JSON as a Temporary Database: How We Scaled Data Prototyping

Every startup faces the same impossible paradox: you need users to gather meaningful data, but you need data to make informed decisions about what will attract users. This fundamental tension creates a strategic challenge that every growing company must navigate.

At Til, our guitar lesson marketplace, we hit this exact wall after our initial product launch. We had built a solid platform with video lessons, scheduling tools, and payment processing—but our user acquisition was still heavily reliant on word of mouth and direct outreach.
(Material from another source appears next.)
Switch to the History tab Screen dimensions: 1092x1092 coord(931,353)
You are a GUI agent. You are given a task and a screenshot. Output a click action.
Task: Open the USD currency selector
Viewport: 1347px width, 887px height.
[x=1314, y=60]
To break through this ceiling, our CEO decided we should invest in SEO as a sustainable growth channel. The strategy? Generate thousands of location-based landing pages targeting searches like "guitar lessons in [City]" to capture organic traffic from potential students across the country.

I was tasked with leading this project. The goal was conceptually simple but technically nuanced: collect location data, build a flexible system for managing it, and create a pipeline that would power our SEO strategy. The challenge was finding a balance between moving quickly and building something that could adapt to our rapidly evolving needs.

The Problem: Data Fragmentation and Evolving Requirements

The project presented two distinct technical challenges:

Fragmented Data Sources

We needed comprehensive information about US cities including names, states, populations, coordinates, and time zones. No single dataset contained all the information we required—some had accurate population figures but lacked coordinates, while others had detailed geographic information but missing administrative data.

To make matters more complex, we needed to match cities across datasets that sometimes used different naming conventions or abbreviations.
Evolving Data Requirements

Since this was our first major SEO initiative, our understanding of what data we needed was constantly evolving. The marketing team was still refining their strategy based on keyword research, and we were uncertain about which city attributes would be most valuable for targeting or page generation.

Creating a rigid database schema upfront would inevitably lead to migrations, backfills, and potential errors as requirements changed. We needed a more flexible approach that could adapt to our learning process.

Proposed Solution: JSON as a Flexible Database

After discussing options with our CTO, we decided that using JSON files as a temporary database would provide the perfect balance of structure and flexibility. This approach would give us:

Adaptability: We could easily modify our data structure as requirements evolved without complex migrations
Type safety: With TypeScript, we could still maintain strong typing despite the flexible format
Simplicity: The entire team could easily understand and modify the data if needed
Version control: Changes to our dataset could be tracked in git alongside our code
Performance: For our dataset size (thousands, not millions of records), JSON files would be perfectly efficient

This wasn't a permanent solution—eventually we'd migrate to a proper database once our data model stabilized—but it was ideal for our prototyping phase.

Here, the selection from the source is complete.